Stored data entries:
____

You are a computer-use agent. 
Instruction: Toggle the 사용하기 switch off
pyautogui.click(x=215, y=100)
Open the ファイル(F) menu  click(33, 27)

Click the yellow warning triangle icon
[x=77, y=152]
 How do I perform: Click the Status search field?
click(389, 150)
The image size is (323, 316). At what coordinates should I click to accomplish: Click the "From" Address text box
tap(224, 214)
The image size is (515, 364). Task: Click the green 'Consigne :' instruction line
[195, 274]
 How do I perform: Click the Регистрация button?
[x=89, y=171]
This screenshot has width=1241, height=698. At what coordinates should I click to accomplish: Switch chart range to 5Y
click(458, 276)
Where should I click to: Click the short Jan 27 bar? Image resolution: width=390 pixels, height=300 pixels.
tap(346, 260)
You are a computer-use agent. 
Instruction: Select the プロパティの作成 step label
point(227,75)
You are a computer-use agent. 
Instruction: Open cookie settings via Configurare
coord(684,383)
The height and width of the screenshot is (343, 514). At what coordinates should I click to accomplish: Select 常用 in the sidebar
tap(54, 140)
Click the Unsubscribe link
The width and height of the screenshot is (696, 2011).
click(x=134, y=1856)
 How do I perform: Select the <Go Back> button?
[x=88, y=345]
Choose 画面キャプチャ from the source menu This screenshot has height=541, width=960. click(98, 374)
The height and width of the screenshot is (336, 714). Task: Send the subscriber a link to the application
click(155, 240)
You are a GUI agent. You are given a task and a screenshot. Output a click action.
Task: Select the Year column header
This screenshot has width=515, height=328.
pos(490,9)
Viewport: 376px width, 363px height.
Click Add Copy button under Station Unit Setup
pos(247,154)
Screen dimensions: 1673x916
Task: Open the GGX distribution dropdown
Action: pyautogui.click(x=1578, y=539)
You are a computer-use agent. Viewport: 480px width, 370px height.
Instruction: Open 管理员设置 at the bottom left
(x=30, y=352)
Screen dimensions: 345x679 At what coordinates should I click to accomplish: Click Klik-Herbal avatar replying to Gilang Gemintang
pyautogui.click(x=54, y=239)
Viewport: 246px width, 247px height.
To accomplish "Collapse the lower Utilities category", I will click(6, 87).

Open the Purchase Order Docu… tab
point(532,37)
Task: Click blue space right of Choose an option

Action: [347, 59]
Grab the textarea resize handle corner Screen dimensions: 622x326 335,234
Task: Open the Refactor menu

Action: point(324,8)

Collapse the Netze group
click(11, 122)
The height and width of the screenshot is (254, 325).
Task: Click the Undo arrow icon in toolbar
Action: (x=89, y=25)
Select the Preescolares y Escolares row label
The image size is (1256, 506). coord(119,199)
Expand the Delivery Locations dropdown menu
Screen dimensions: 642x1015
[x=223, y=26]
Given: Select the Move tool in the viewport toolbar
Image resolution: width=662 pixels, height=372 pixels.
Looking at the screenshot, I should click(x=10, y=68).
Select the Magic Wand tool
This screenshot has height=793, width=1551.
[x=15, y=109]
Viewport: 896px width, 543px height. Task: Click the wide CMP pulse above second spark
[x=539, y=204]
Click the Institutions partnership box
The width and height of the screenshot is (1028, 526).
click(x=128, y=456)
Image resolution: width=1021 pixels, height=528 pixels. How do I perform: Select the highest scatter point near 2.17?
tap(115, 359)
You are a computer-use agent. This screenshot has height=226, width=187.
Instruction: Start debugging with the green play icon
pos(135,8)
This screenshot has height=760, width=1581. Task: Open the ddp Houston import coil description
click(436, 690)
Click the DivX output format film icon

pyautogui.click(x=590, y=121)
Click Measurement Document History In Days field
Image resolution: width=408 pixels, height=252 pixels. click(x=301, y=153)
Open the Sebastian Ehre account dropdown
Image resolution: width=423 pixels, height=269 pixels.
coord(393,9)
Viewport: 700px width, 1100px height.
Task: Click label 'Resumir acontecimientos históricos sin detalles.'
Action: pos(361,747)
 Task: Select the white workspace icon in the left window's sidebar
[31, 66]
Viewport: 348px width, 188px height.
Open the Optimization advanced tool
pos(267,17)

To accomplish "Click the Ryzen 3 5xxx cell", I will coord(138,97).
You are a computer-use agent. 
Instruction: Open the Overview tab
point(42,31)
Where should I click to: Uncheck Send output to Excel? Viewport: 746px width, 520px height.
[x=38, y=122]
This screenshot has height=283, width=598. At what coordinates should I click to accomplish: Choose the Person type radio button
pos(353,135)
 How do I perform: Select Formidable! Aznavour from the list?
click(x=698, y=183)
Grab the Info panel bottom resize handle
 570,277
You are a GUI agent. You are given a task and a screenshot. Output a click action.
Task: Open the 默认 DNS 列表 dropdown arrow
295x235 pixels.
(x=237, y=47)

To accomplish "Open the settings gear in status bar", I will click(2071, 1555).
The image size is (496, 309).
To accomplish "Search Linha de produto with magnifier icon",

____

WORK ORDER: Each record above should be repeated exactly as it appears.

TASK RESULT:
You are a computer-use agent. 
Instruction: Toggle the 사용하기 switch off
pyautogui.click(x=215, y=100)
Open the ファイル(F) menu  click(33, 27)

Click the yellow warning triangle icon
[x=77, y=152]
 How do I perform: Click the Status search field?
click(389, 150)
The image size is (323, 316). At what coordinates should I click to accomplish: Click the "From" Address text box
tap(224, 214)
The image size is (515, 364). Task: Click the green 'Consigne :' instruction line
[195, 274]
 How do I perform: Click the Регистрация button?
[x=89, y=171]
This screenshot has width=1241, height=698. At what coordinates should I click to accomplish: Switch chart range to 5Y
click(458, 276)
Where should I click to: Click the short Jan 27 bar? Image resolution: width=390 pixels, height=300 pixels.
tap(346, 260)
You are a computer-use agent. 
Instruction: Select the プロパティの作成 step label
point(227,75)
You are a computer-use agent. 
Instruction: Open cookie settings via Configurare
coord(684,383)
The height and width of the screenshot is (343, 514). At what coordinates should I click to accomplish: Select 常用 in the sidebar
tap(54, 140)
Click the Unsubscribe link
The width and height of the screenshot is (696, 2011).
click(x=134, y=1856)
 How do I perform: Select the <Go Back> button?
[x=88, y=345]
Choose 画面キャプチャ from the source menu This screenshot has height=541, width=960. click(98, 374)
The height and width of the screenshot is (336, 714). Task: Send the subscriber a link to the application
click(155, 240)
You are a GUI agent. You are given a task and a screenshot. Output a click action.
Task: Select the Year column header
This screenshot has width=515, height=328.
pos(490,9)
Viewport: 376px width, 363px height.
Click Add Copy button under Station Unit Setup
pos(247,154)
Screen dimensions: 1673x916
Task: Open the GGX distribution dropdown
Action: pyautogui.click(x=1578, y=539)
You are a computer-use agent. Viewport: 480px width, 370px height.
Instruction: Open 管理员设置 at the bottom left
(x=30, y=352)
Screen dimensions: 345x679 At what coordinates should I click to accomplish: Click Klik-Herbal avatar replying to Gilang Gemintang
pyautogui.click(x=54, y=239)
Viewport: 246px width, 247px height.
To accomplish "Collapse the lower Utilities category", I will click(6, 87).

Open the Purchase Order Docu… tab
point(532,37)
Task: Click blue space right of Choose an option

Action: [347, 59]
Grab the textarea resize handle corner Screen dimensions: 622x326 335,234
Task: Open the Refactor menu

Action: point(324,8)

Collapse the Netze group
click(11, 122)
The height and width of the screenshot is (254, 325).
Task: Click the Undo arrow icon in toolbar
Action: (x=89, y=25)
Select the Preescolares y Escolares row label
The image size is (1256, 506). coord(119,199)
Expand the Delivery Locations dropdown menu
Screen dimensions: 642x1015
[x=223, y=26]
Given: Select the Move tool in the viewport toolbar
Image resolution: width=662 pixels, height=372 pixels.
Looking at the screenshot, I should click(x=10, y=68).
Select the Magic Wand tool
This screenshot has height=793, width=1551.
[x=15, y=109]
Viewport: 896px width, 543px height. Task: Click the wide CMP pulse above second spark
[x=539, y=204]
Click the Institutions partnership box
The width and height of the screenshot is (1028, 526).
click(x=128, y=456)
Image resolution: width=1021 pixels, height=528 pixels. How do I perform: Select the highest scatter point near 2.17?
tap(115, 359)
You are a computer-use agent. This screenshot has height=226, width=187.
Instruction: Start debugging with the green play icon
pos(135,8)
This screenshot has height=760, width=1581. Task: Open the ddp Houston import coil description
click(436, 690)
Click the DivX output format film icon

pyautogui.click(x=590, y=121)
Click Measurement Document History In Days field
Image resolution: width=408 pixels, height=252 pixels. click(x=301, y=153)
Open the Sebastian Ehre account dropdown
Image resolution: width=423 pixels, height=269 pixels.
coord(393,9)
Viewport: 700px width, 1100px height.
Task: Click label 'Resumir acontecimientos históricos sin detalles.'
Action: pos(361,747)
 Task: Select the white workspace icon in the left window's sidebar
[31, 66]
Viewport: 348px width, 188px height.
Open the Optimization advanced tool
pos(267,17)

To accomplish "Click the Ryzen 3 5xxx cell", I will coord(138,97).
You are a computer-use agent. 
Instruction: Open the Overview tab
point(42,31)
Where should I click to: Uncheck Send output to Excel? Viewport: 746px width, 520px height.
[x=38, y=122]
This screenshot has height=283, width=598. At what coordinates should I click to accomplish: Choose the Person type radio button
pos(353,135)
 How do I perform: Select Formidable! Aznavour from the list?
click(x=698, y=183)
Grab the Info panel bottom resize handle
 570,277
You are a GUI agent. You are given a task and a screenshot. Output a click action.
Task: Open the 默认 DNS 列表 dropdown arrow
295x235 pixels.
(x=237, y=47)

To accomplish "Open the settings gear in status bar", I will click(2071, 1555).
The image size is (496, 309).
To accomplish "Search Linha de produto with magnifier icon",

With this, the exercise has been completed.